> [Istruzioni]:
**a)** Nel brano riportato, chi ha realizzato il ritratto doppio di Battista Sforza e di Federico da Montefeltro?
**b)** Nel brano riportato, riscrivi la parte che inizia con le parole "Per quale singolare" e termina con "con la pittura?", sostituendo "pittura" con "scultura".

> [Brano riportato]:
■ ■ ■ ■

Ma nel momento stesso in cui sembra investire la letteratura di un potere ermeneutico assoluto, Bembo si dimostra pronto a rimettere tutto in discussione. In che misura la ricerca della verità può essere compatibile con la vocazione ludica della scrittura? La letteratura non rischia di diventare una fuga e un rifugio nel sogno? E qual è la natura delle immagini mentali e il senso da dare alle figure del mito? Come mostra la Bolzoni, è proprio parlando dei sogni che Bembo rivela fino a che punto abbia fatto sua la lezione della Theologia platonica di Marsilio Ficino. Noi siamo quello che sogniamo non solo in vita ma anche dopo la morte e l´inferno altro non è che il mondo dei sogni che l´anima impura porta con sé. Ma in "questa radicale decostruzione del punto di vista sul mondo" suggerita nel terzo dialogo, anche il grande topos letterario della trasparenza del cuore innamorato così caro a Petrarca - "Avess´io almen d´un bel cristallo il core" - si rivela una ingannevole utopia.
Per quale singolare paradosso, allora, quest´arte della parola letteraria di cui Bembo non si stanca di celebrare la capacità di svelamento e che sola sembra detenere la facoltà di penetrare nell´interiorità e cogliere l´essenza delle cose, "si protende" continuamente verso l´immagine, fa così spesso ricorso a metafore visive e entra in gara con la pittura?
E´ proprio su questo rapporto complesso di "rispecchiamento e di competizione" che si instaura tra poesia e ritratto che Lina Bolzoni torna qui nuovamente a riflettere. Confrontata alla voga crescente del ritratto e all´enorme prestigio raggiunto dalle arti visive nella civiltà rinascimentale, la poesia intende, in effetti, giovarsi delle suggestioni che le vengono dal mondo delle immagini e, al tempo stesso, difendere la superiorità conferitale dalla tradizione. L´impresa si rivela però tutt´altro che facile. Se, poeta egli stesso, Michelangelo evidenzia il carattere comune del processo artistico, altri geni sommi come Leonardo e Tiziano rivendicano con intransigenza la superiorità del linguaggio pittorico.
Di questa splendida gara di emulazione a base di versi, iscrizioni, motti, emblemi, imprese, allegorie, medaglie, ritratti di cui Lina Bolzoni ci regala oggi la storia, mi limiterò a uno degli esempi più celebri: il ritratto "doppio" di Battista Sforza e di Federico da Montefeltro, ad opera di Piero della Francesca, davanti a cui sfilano ogni giorno i visitatori degli Uffizi.
Colti di profilo, secondo il modello numismatico, i ritratti del duca e della duchessa di Urbino ci trasmettono un primo messaggio di straordinaria efficacia politica. Ma per trascendere le contingenze storiche e proiettare i suoi committenti nel mondo eterno dei valori, le loro effigi non bastano e, per dar voce a questo secondo messaggio, Piero ha dovuto, sul rovescio delle due tavole, raffigurarli di nuovo, facendo ricorso anche alla scrittura e al linguaggio allegorico. Questa volta i due sposi sono ritratti da lontano, seduti sui due carri di trionfo di cui due iscrizioni latine spiegano la valenza simbolica - la duchessa incarna la Modestia, il duca la Fama - mentre il paesaggio sullo sfondo sta ad indicare la continuità con i ritratti precedenti. In una sintesi vertiginosa tra storia e mito, tradizione letteraria e sapere antiquario, interiorità e immagine, i ritratti doppi dei duchi di Urbino disegnano così, sui due lati di una stessa tavola, i momenti successivi di un percorso comune a tutte le arti. Un percorso che va, come scrive la Bolzoni, dall´individuale all´universale e "che nutre la memoria, stimola all´imitazione, e si può variamente declinare".

■ ■ ■ ■

> [Dati disponibili]:
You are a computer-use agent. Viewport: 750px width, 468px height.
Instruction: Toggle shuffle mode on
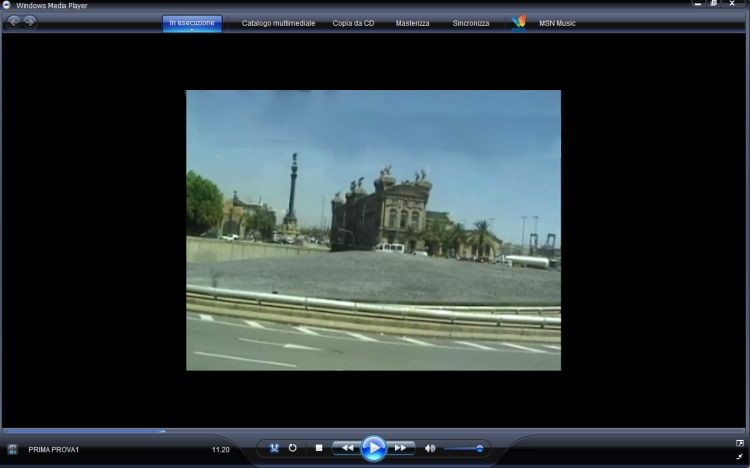pos(273,448)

■ ■ ■ ■

> [Le risposte]:
**a)** Piero della Francesca.

**b)**
Per quale singolare paradosso, allora, quest´arte della parola letteraria di cui Bembo non si stanca di celebrare la capacità di svelamento e che sola sembra detenere la facoltà di penetrare nell´interiorità e cogliere l´essenza delle cose, "si protende" continuamente verso l´immagine, fa così spesso ricorso a metafore visive e entra in gara con la scultura?